_Work order_. Hunt for the word "Save" across the entries below, copying each line that holds it.

_Data for processing_.
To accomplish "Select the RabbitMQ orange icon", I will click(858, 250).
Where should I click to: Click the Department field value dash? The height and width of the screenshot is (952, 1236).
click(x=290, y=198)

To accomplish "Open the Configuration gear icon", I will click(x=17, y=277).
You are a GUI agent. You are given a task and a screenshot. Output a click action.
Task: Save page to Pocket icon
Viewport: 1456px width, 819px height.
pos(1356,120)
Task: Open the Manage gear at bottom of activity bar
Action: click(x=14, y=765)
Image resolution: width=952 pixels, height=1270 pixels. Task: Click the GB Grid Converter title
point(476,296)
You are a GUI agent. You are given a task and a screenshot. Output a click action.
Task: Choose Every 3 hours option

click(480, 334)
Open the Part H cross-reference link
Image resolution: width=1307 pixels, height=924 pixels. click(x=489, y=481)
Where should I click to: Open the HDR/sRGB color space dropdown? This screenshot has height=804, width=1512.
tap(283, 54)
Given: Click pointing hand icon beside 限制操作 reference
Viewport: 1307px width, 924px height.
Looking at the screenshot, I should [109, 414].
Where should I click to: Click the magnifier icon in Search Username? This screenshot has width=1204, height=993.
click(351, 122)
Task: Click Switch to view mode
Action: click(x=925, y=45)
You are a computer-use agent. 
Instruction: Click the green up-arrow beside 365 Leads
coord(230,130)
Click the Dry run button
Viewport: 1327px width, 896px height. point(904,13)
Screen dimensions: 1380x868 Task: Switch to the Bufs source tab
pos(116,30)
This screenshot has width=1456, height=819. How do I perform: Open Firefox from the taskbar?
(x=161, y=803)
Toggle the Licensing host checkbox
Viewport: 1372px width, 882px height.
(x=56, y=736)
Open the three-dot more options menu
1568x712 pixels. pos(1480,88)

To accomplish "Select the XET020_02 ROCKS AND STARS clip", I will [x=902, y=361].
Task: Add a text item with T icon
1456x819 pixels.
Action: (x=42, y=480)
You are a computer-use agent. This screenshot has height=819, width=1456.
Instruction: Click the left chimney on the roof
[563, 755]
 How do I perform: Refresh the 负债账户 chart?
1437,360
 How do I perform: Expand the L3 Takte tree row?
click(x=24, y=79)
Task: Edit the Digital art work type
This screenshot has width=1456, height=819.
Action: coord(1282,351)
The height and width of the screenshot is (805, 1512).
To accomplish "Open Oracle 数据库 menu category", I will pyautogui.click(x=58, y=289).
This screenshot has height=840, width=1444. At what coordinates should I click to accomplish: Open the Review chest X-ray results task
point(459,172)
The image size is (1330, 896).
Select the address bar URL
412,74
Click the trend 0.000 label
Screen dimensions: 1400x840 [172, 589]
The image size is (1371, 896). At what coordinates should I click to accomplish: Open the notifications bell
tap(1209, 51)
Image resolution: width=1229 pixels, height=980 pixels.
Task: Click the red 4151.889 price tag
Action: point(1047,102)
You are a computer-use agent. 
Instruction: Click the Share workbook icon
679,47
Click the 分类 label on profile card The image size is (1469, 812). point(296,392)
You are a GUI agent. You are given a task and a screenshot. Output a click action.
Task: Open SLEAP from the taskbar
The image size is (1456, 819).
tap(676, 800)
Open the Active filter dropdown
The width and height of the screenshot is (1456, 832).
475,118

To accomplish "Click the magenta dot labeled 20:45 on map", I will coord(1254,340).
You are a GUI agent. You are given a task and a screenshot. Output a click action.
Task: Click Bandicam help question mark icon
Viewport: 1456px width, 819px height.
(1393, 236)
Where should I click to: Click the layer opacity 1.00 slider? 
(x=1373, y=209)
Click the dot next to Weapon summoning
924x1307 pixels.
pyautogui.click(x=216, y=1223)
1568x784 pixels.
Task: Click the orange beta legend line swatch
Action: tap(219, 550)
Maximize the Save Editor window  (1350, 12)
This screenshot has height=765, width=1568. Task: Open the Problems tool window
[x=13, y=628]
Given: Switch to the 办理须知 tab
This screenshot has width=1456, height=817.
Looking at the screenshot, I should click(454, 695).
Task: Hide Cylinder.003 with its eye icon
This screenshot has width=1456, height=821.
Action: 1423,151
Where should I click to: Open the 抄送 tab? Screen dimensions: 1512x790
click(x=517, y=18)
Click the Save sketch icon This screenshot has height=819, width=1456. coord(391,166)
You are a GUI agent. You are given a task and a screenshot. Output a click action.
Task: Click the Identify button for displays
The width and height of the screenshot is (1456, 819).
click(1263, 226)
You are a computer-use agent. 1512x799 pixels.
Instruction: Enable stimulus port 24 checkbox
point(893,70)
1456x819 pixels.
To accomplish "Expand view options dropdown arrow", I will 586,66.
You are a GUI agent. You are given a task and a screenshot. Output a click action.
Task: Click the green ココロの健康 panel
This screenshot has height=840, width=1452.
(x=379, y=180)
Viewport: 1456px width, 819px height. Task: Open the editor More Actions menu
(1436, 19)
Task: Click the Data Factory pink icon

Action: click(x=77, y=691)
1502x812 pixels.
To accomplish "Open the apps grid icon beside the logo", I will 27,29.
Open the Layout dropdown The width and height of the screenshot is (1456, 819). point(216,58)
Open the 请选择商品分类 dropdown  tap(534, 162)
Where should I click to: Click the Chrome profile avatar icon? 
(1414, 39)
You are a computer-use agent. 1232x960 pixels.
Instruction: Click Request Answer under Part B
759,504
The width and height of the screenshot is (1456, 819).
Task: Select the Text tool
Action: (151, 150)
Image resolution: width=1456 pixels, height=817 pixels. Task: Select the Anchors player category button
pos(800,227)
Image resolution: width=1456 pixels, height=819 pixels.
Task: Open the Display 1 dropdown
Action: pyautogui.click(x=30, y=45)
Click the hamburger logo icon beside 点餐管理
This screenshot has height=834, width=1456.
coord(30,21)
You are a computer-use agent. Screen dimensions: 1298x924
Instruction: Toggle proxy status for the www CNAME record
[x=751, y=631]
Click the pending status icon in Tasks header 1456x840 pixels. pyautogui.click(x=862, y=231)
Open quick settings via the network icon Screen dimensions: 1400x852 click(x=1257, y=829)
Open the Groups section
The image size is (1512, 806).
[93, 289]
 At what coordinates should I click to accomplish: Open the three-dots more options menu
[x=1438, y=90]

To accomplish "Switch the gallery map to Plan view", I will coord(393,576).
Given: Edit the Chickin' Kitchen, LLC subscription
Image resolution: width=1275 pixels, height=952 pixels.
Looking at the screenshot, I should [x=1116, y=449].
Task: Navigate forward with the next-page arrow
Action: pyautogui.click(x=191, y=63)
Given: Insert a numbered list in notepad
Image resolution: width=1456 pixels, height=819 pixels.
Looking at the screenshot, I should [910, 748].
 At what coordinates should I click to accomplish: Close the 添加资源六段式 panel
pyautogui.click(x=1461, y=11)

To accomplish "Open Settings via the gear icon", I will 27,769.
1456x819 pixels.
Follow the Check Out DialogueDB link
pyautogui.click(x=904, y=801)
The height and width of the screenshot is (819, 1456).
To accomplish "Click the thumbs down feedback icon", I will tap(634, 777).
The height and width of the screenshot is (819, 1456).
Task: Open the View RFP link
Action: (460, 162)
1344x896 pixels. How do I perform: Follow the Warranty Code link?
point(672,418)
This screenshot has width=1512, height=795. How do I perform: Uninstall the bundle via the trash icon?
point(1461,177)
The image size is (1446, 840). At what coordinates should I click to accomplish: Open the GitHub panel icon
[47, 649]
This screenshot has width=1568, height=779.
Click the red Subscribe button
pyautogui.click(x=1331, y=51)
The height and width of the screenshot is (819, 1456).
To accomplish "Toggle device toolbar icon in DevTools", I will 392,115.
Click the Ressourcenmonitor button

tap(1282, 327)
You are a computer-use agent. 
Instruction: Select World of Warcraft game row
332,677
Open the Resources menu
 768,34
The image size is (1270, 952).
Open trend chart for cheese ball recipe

_Result for this exercise_.
Task: Save page to Pocket icon
Maximize the Save Editor window  (1350, 12)
Click the Save sketch icon This screenshot has height=819, width=1456. coord(391,166)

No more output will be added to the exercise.